Veg out with the best-ever meal plan for plant-based athletes.
going green has a whole new meaning these days as more and more people opt for a plant-heavy diet. Whether you’re into animal rights or are simply greening up for health reasons, going vegetarian (or vegan) takes some careful planning. There are several vital vitamins, minerals and nutrients that you’ll have to consciously include — either in food or supplement form — in order to stay healthy, active and kicking ass in the gym. Here’s the lowdown on what it takes to veg out.
The New Rules of Protein
A lot of people get confused about what to eat, how and when as a vegetarian or vegan, but it’s really not all that complicated. All the clean-eating rules still apply, so no deep-frying your sweet potatoes or drowning your salad in blue cheese dressing. And keep control of your intake of sweets and junk foods, even if they are labeled vegan or vegetarian: A vegan cookie is still a cookie, and just because a treat is plant-based does not mean it is healthy.
The biggest issue will be your protein intake: You should still strive for a healthy macronutrient balance with plenty of protein to build muscle, aid recovery and facilitate fat loss. But traditional vegetarian and vegan protein sources, such as beans and nuts, often come with a hefty carb and/or fat price tag, so you will have to be very mindful of your choices.

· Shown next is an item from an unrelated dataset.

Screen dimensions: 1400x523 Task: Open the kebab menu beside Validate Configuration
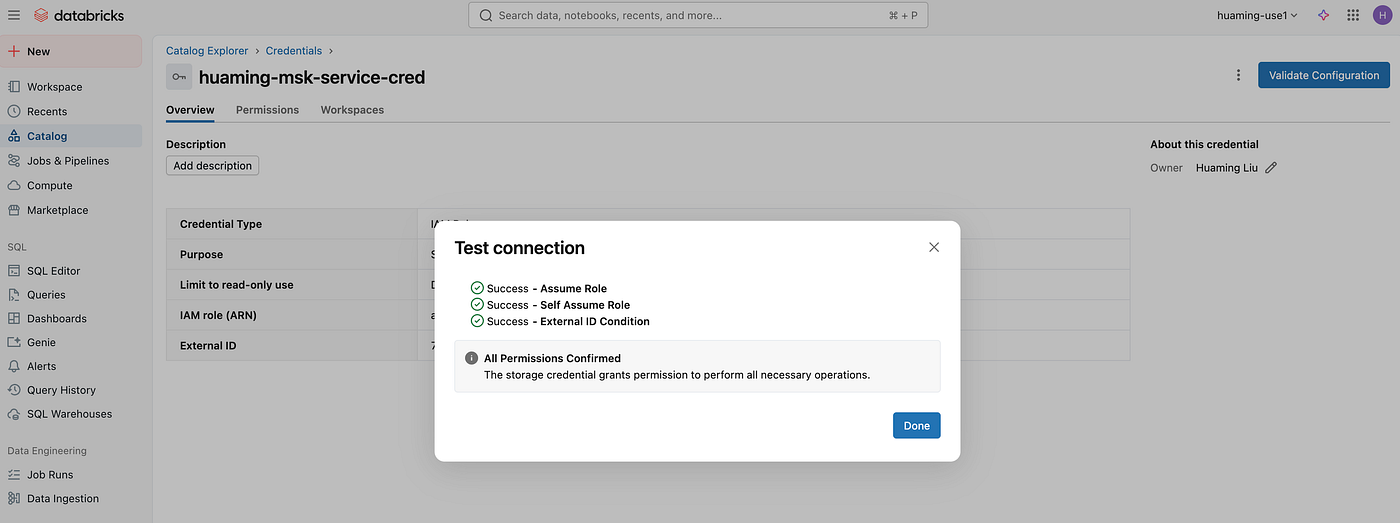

The good news is that the so-called rules of vegetarian protein intake have been simplified. It used to be recommended that you pair complimentary proteins together (for example, beans and rice) to make a complete protein — one with all seven essential amino acids your body needs. But today things are a little less stringent, and the new guidelines indicate that if you eat a variety of protein sources throughout the day, you’ll get all the essential aminos you need, without having to combine things so precisely.